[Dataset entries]
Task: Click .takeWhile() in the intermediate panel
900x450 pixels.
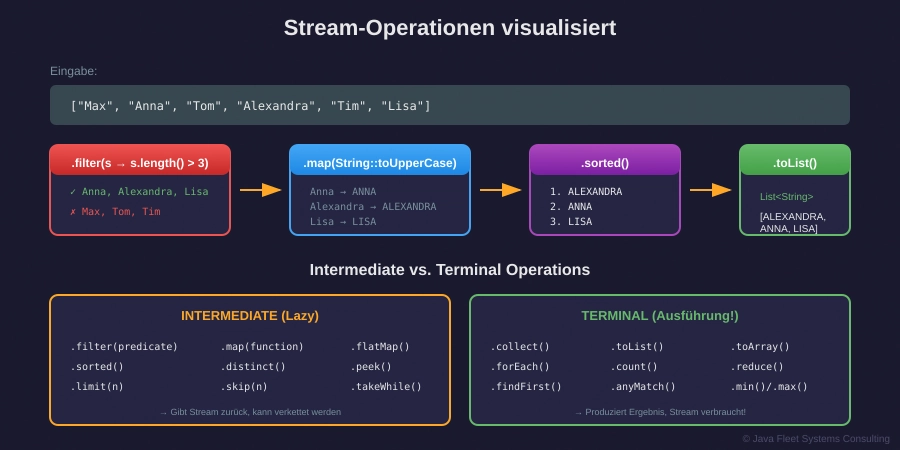Action: click(386, 387)
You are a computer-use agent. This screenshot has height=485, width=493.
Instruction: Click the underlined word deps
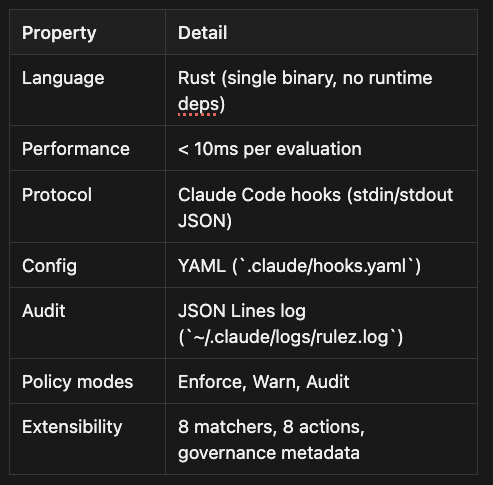pos(199,104)
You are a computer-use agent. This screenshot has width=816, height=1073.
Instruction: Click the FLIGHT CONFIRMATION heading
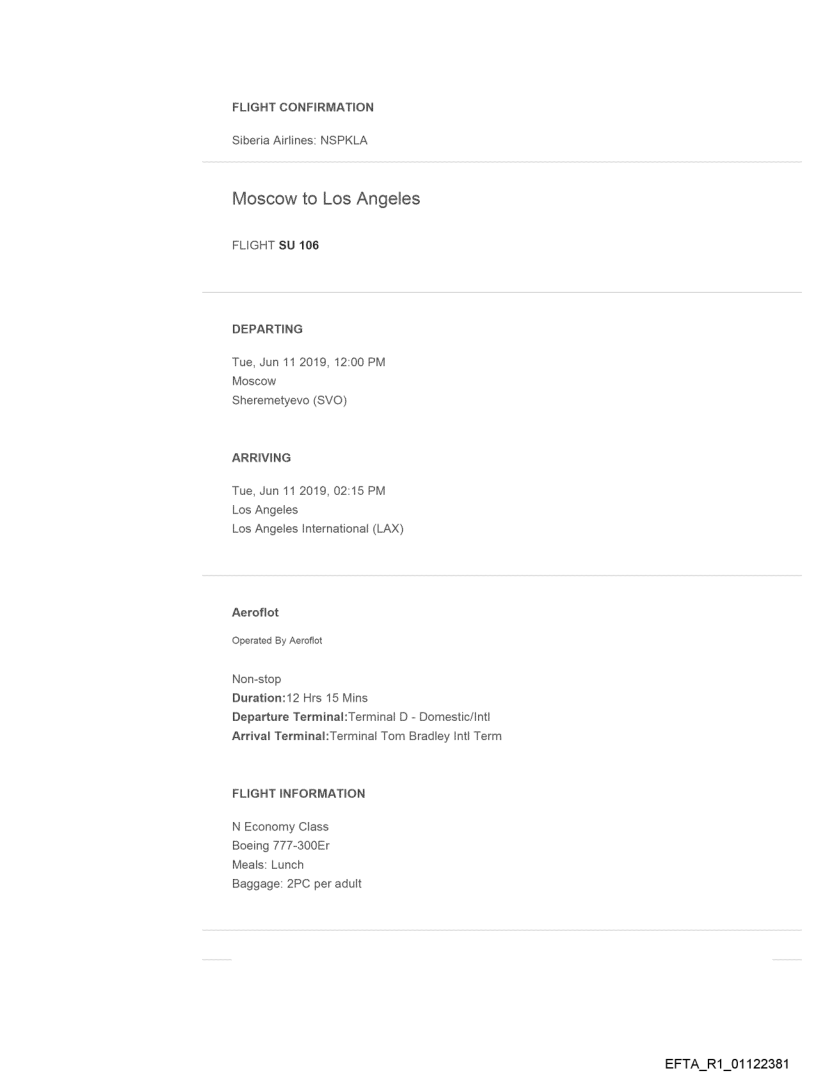pyautogui.click(x=302, y=107)
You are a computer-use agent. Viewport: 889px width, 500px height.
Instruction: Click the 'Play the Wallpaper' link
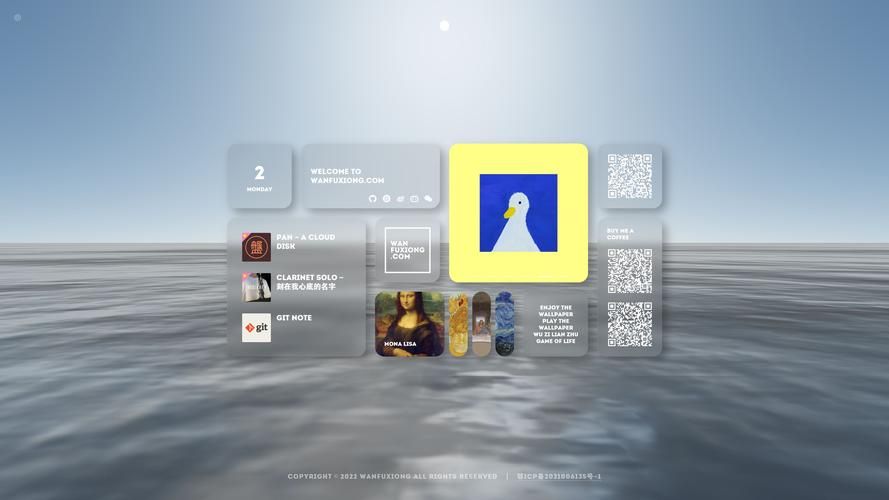point(555,321)
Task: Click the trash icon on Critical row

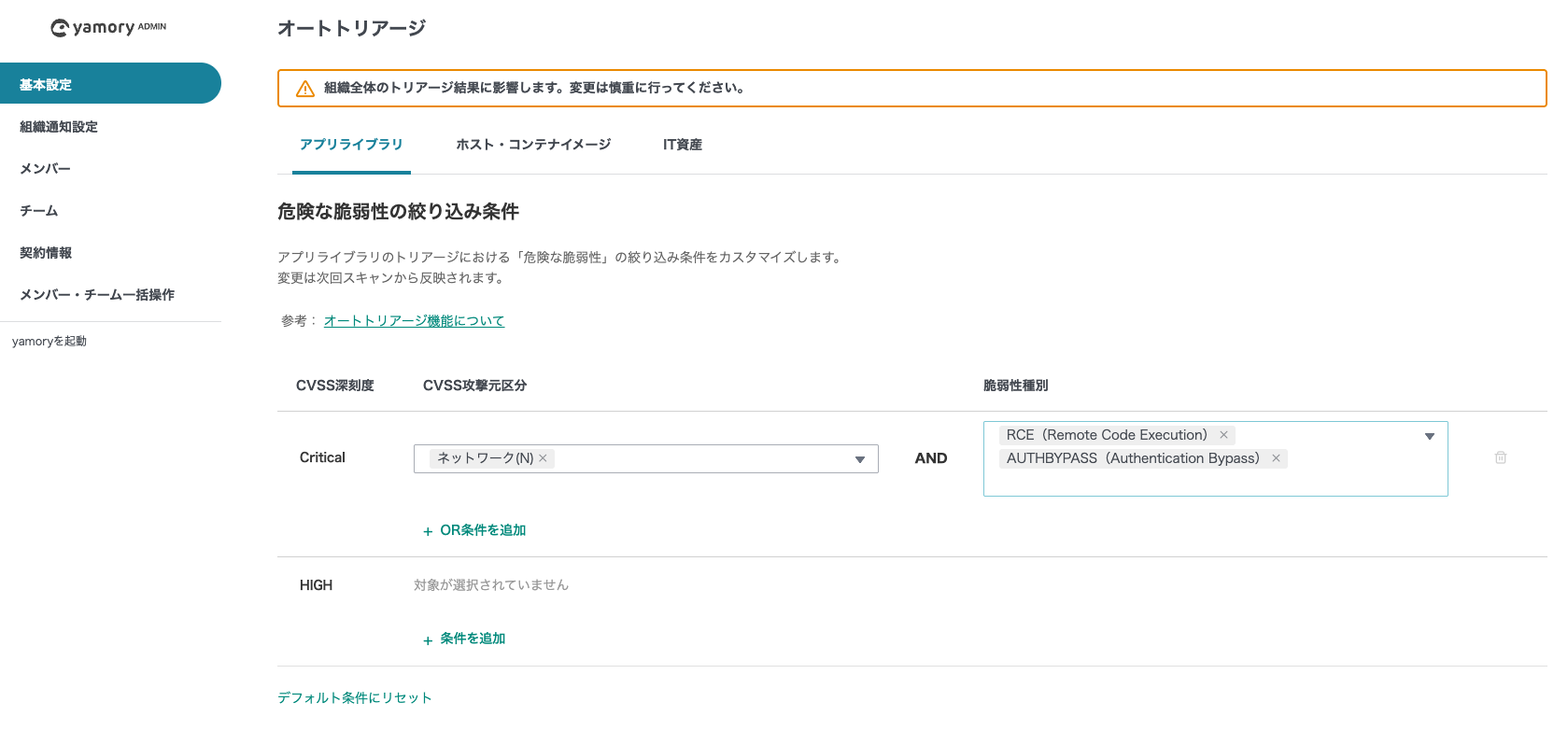Action: pos(1500,457)
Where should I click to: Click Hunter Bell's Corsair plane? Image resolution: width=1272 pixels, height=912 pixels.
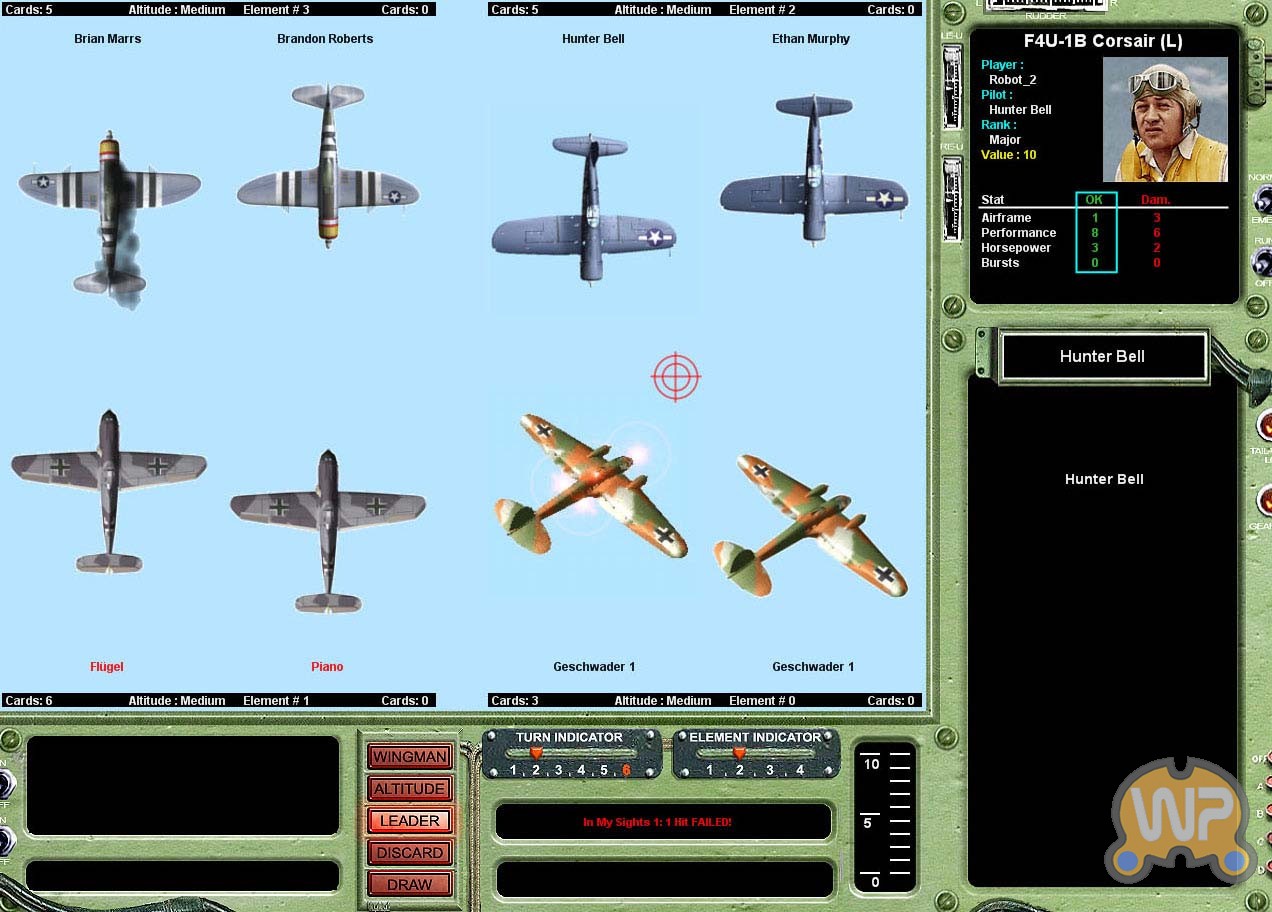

> **Your task**
Give back all the records as they stand, but with no pictures in the copy.

> **Response to this exercise**
Task: Click .takeWhile() in the intermediate panel
900x450 pixels.
Action: click(386, 387)
You are a computer-use agent. This screenshot has height=485, width=493.
Instruction: Click the underlined word deps
pos(199,104)
You are a computer-use agent. This screenshot has width=816, height=1073.
Instruction: Click the FLIGHT CONFIRMATION heading
pyautogui.click(x=302, y=107)
You are a computer-use agent. Viewport: 889px width, 500px height.
Instruction: Click the 'Play the Wallpaper' link
point(555,321)
Task: Click the trash icon on Critical row

Action: pos(1500,457)
Where should I click to: Click Hunter Bell's Corsair plane? Image resolution: width=1272 pixels, height=912 pixels.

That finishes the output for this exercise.